> [WHAT THIS TASK INVOLVES] Print the entries exactly; skip the pictures.

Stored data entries
--------

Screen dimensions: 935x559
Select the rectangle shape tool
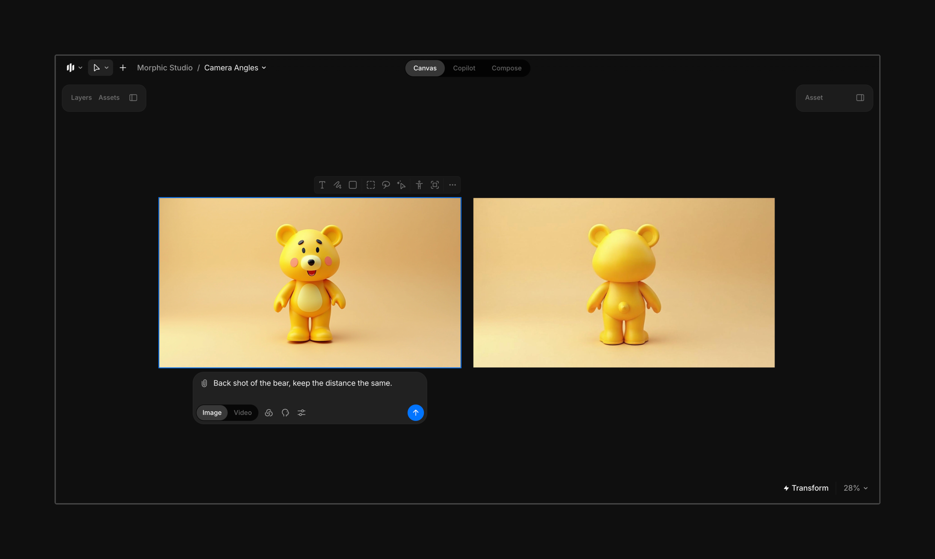353,185
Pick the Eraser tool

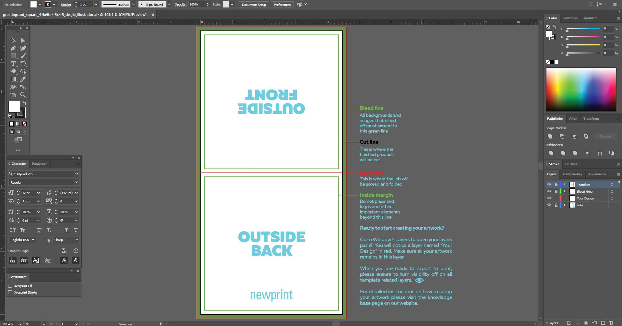[14, 71]
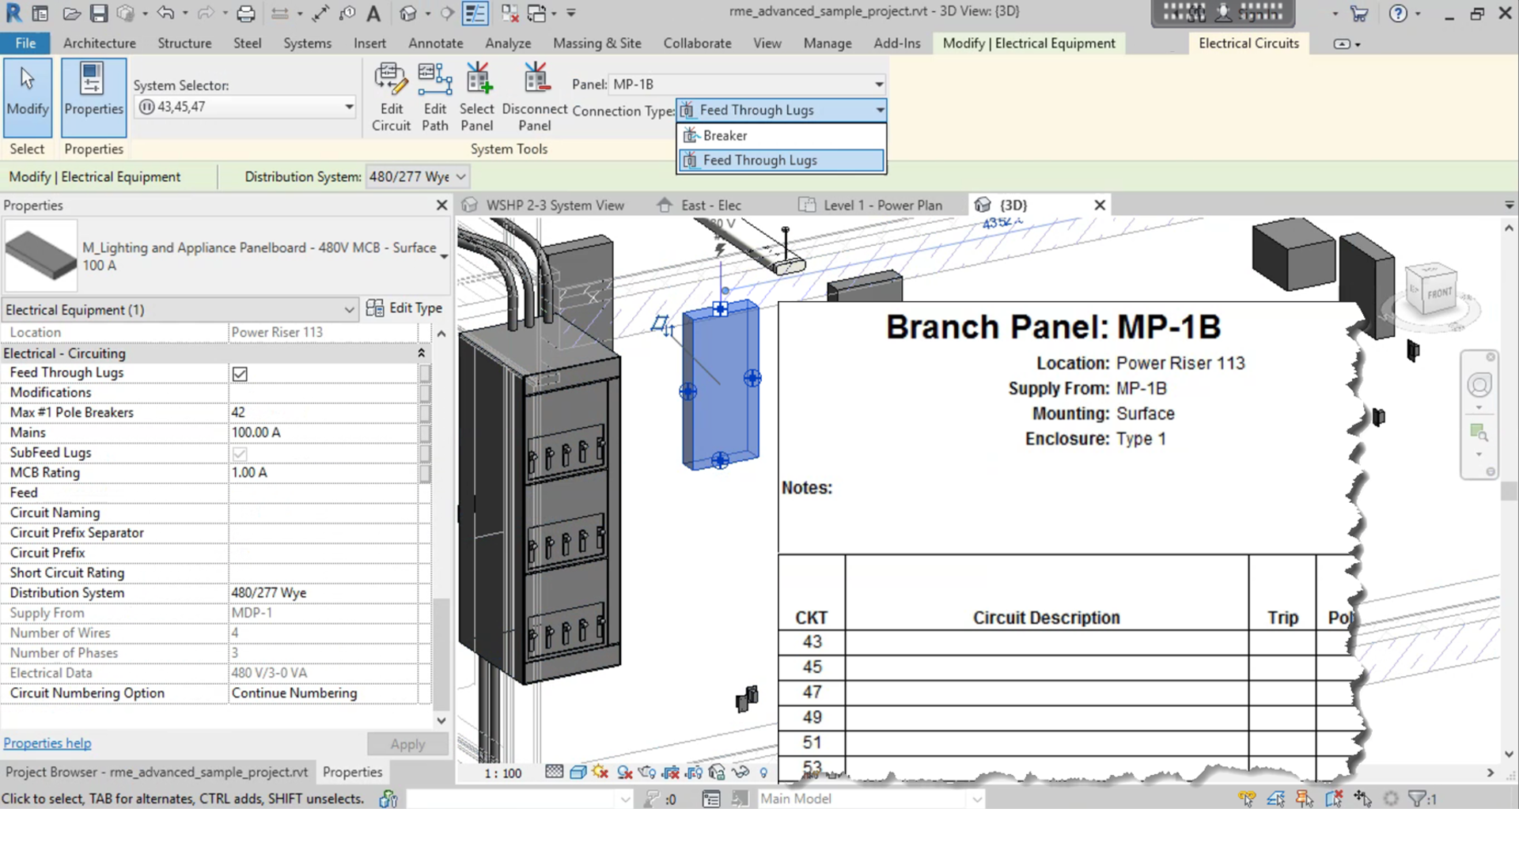This screenshot has width=1519, height=854.
Task: Toggle the SubFeed Lugs checkbox
Action: point(240,453)
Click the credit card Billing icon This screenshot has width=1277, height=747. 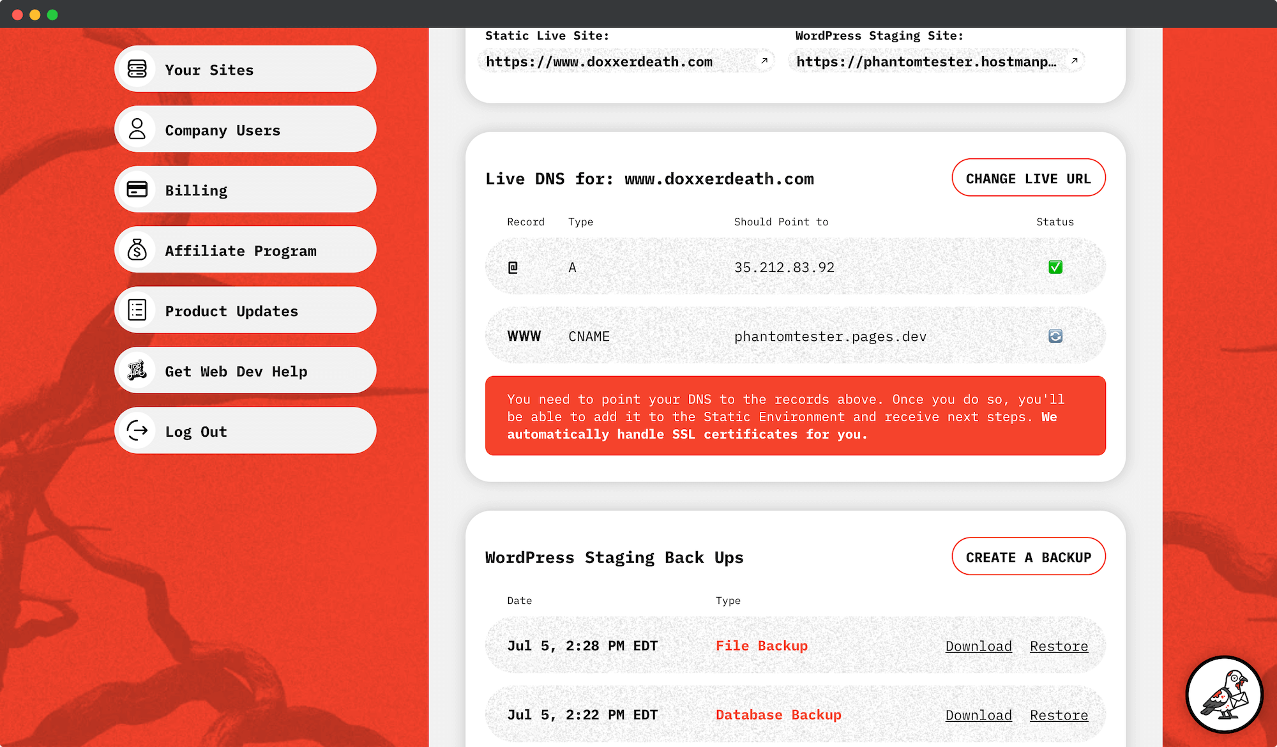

--------

> [FINAL ANSWER]
Screen dimensions: 935x559
Select the rectangle shape tool
353,185
Pick the Eraser tool

[14, 71]
This screenshot has width=1519, height=854.
Task: Toggle the SubFeed Lugs checkbox
Action: point(240,453)
Click the credit card Billing icon This screenshot has width=1277, height=747. 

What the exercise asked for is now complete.